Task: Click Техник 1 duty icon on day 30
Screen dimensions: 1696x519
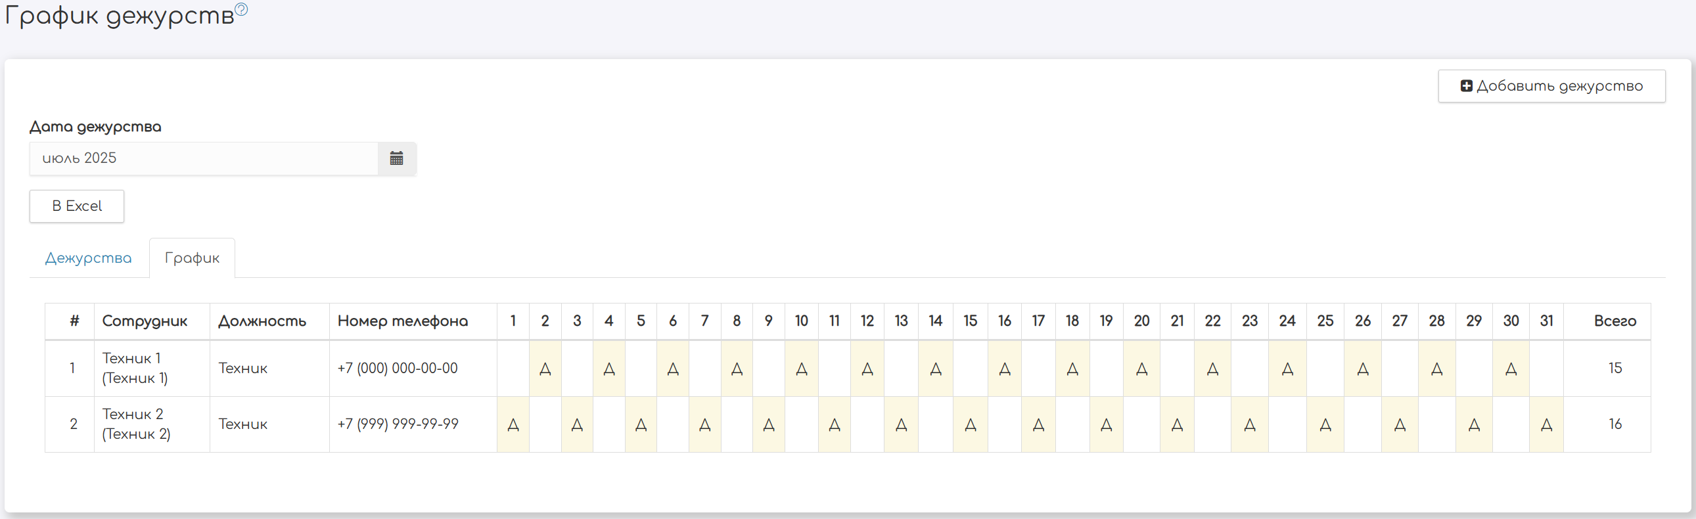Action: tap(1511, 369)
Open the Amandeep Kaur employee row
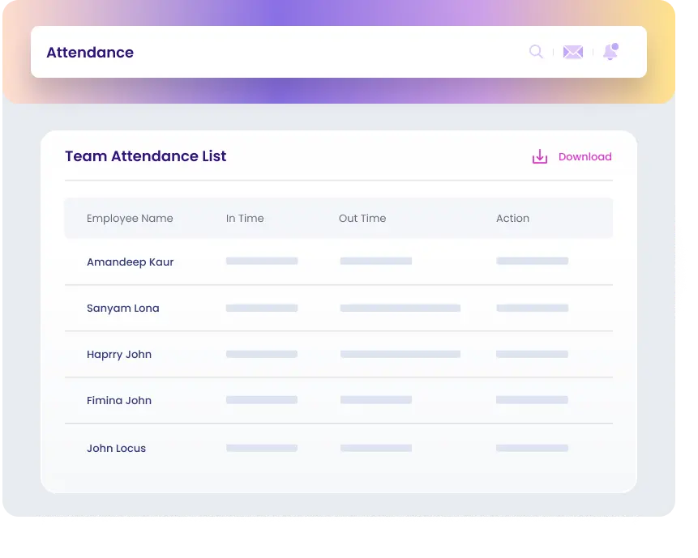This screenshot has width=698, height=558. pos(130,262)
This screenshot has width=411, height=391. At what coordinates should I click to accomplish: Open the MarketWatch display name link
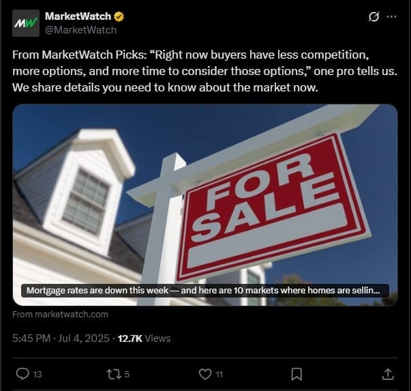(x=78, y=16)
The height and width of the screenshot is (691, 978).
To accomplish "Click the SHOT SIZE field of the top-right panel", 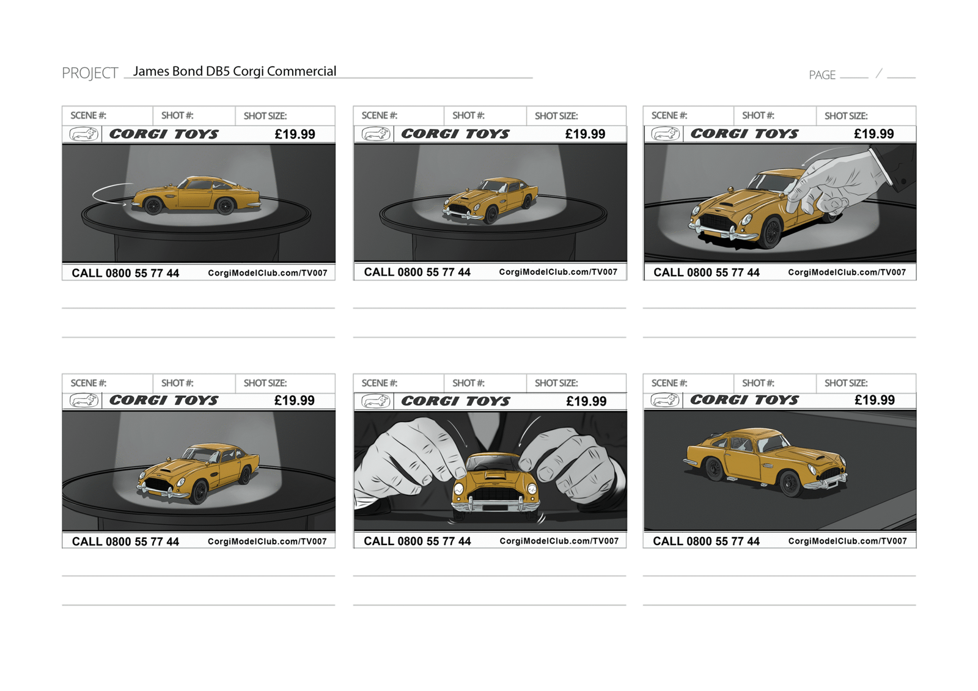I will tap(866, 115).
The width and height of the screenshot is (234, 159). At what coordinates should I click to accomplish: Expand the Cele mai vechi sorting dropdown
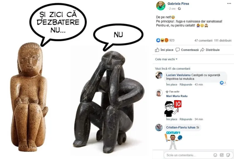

__EXERCISE__: Copy word for word every line from the start of the material through the line holding "The height and". The pictures are not part of the copy.

__EXERCISE OUTPUT__:
Task: Click Техник 1 duty icon on day 30
Screen dimensions: 1696x519
Action: tap(1511, 369)
Open the Amandeep Kaur employee row
This screenshot has width=698, height=558. pos(130,262)
This screenshot has width=411, height=391. At what coordinates should I click to accomplish: Open the MarketWatch display name link
(x=78, y=16)
The height and width of the screenshot is (691, 978).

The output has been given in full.